I also ended up spending some time talking to Kevin and Amanda, a couple from Canada who were in Seattle specifically for the SMG show. We got started talking when Amanda pulled me aside to ask me about my kilt, then just sat back and chatted for a good half hour or so, comparing the various scenes in Seattle, Anchorage, and Vancouver. I may end up running into them again next Friday — when I mentioned that KMFDM were going to be there, Kevin immediately started scheming to try to find ways to arrange his schedule to come back down.

Eventually all the opening acts wound to a close, and I found my way to the floor in front of the stage. I wasn’t entirely sure what to expect from SMG, as I haven’t heard any of their recent albums since they left Wax Trax records. I had nothing to worry about, though. Once they took the stage — Chris Randall at the forefront, Charles Levi on bass (who I’d seen play bass for Pigface the last time they came through), plus a guitarist and drummer whose names I didn’t catch — while I didn’t know the first few songs of the set, they were definitely right what I was hoping for. Halfway through their set they moved into their older catalog of songs, but not before Chris took a few moments to tell us a story. I won’t be able to relate the exact words — this is not a transcription, merely the best that my fuzzy memory can recall — but it should be fairly close…

Okay, we’re right about halfway through the set now. I tell this story at this point in every show, and I try to make it specific for where we are, but this is something like the fiftieth show on this tour, and I’m running out of witty shit to say.

See, a couple nights ago we were playing at the DNA Lounge in San Francisco when I told this story. Now the guy who runs the DNA is pretty big on the Internet, and they stream live webcasts of all their shows. When I told this story, he thought it was pretty funny, so he put it up on the club’s website. Well, it got around, and word got out, people started telling other people, and now our server is dead. We got slammed — our site, our record label, and every other site that was on that server is gone right now. I dunno, they may have gotten it back up again by now, I could be talking out of my ass here, but a few hours ago, it was dead.

Anyway. Here’s the story.

Everything we’ve played up until now, up until this point in the set, it’s on our own record label, Positron Records. You can buy any of the new albums right over at the kissing booth — two bucks for a kiss, ten bucks for a CD. Everything after this, all our old stuff, that was released on Wax Trax Records. Which is cool…or was cool, back then. See, now Wax Trax is owned by TVT Records [boos and hisses from the audience here], who are a bunch of ignorant fucks that can’t manage their books. So now all our old catalog is owned by TVT…actually, it’s not even owned by TVT anymore, it’s owned by Credit Suisse. Which I guess is kind of cool — my first four records were put out by a bank.

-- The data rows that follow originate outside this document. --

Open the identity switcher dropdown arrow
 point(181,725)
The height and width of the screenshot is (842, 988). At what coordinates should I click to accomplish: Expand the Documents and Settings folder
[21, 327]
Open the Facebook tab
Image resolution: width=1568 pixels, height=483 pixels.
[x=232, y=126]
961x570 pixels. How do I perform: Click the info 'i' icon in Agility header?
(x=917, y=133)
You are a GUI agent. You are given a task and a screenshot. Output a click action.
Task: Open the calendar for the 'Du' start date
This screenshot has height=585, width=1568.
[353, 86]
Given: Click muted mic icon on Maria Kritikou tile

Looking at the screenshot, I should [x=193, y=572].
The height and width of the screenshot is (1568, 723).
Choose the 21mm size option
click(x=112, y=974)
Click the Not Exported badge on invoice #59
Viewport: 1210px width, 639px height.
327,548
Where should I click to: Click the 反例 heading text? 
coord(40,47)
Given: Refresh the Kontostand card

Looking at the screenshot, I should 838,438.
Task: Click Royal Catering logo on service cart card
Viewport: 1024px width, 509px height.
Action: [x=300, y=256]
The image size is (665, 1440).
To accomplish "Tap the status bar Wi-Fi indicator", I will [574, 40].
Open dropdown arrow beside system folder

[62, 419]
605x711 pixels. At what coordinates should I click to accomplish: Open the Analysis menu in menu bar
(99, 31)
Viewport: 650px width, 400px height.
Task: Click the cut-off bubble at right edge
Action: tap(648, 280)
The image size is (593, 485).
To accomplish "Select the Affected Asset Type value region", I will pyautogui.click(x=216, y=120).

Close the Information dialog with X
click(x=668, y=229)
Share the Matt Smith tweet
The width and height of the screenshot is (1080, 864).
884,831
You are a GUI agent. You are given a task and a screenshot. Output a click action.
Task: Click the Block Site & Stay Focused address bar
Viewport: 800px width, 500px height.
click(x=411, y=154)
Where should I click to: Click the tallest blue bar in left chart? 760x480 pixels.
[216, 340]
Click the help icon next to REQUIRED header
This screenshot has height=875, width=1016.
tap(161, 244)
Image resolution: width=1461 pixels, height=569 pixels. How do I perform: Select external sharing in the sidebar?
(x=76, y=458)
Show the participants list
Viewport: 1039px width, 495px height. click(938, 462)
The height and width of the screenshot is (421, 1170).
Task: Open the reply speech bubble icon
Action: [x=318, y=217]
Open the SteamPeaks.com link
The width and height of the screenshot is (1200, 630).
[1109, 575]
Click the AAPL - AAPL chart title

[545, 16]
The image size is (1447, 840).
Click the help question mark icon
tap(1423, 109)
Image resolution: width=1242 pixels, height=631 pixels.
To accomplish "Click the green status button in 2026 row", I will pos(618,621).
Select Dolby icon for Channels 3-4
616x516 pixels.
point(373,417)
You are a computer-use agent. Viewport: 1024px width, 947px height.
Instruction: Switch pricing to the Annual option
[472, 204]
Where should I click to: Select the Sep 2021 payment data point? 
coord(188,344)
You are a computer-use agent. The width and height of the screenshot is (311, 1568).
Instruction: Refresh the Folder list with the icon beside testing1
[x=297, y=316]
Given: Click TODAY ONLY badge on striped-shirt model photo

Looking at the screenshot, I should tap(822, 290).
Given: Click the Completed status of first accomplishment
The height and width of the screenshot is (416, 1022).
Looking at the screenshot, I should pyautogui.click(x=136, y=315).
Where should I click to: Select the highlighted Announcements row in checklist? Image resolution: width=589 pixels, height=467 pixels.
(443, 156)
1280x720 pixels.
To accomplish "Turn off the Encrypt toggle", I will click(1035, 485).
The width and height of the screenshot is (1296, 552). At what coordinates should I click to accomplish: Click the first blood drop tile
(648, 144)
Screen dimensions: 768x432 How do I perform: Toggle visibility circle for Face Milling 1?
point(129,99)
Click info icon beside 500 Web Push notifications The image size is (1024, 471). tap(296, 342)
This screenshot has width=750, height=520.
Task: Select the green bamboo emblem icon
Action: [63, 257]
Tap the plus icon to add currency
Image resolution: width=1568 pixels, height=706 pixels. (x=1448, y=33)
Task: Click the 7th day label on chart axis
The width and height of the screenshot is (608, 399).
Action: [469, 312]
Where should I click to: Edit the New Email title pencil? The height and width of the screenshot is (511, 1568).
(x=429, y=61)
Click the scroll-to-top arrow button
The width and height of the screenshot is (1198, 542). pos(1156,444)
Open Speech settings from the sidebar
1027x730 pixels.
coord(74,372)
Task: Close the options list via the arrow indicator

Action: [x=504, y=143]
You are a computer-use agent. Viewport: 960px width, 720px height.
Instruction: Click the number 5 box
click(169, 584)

The point is, I don’t get shit for any of it — not one dime, not one red cent, not one wooden nickel. So you can go home, get on your computers, find any of our old Wax Trax shit, and download it for free. We’re not getting paid for it, you don’t have to pay for it.

Okay. Here we go.

Incidentally, all of SMG’s Positron Records albums are available for purchase from the iTunes Music Store. Too cool. And, hey — it sounds like a good idea to me.

Anyway, from here on out we were in familiar waters for me, and the band kicked much ass (not that they weren’t before, I just didn’t know the songs). They bounced around with a few from each of their first four albums, finishing off with two killer tunes — Addiction (probably my personal favorite SMG track) and Sins of the Flesh.

As an added bonus, today was Chris’s birthday! The owner of the Fenix (that was who that was, right?) grabbed the microphone from Chris, announced it was his birthday, and Chris immediately went running offstage in mock embarassment. He got dragged back on fairly quickly, got some birthday cheers from the audience, and then went on with the show. Later on, after the show finished and the band went offstage, the crowd sang Chris “Happy Birthday” before filing out. Quite fun.

Anyway, awesome show. Much fun was had by all.

iTunes: “Addiction” by Sister Machine Gun from the album Sins of the Flesh (1992, 4:16).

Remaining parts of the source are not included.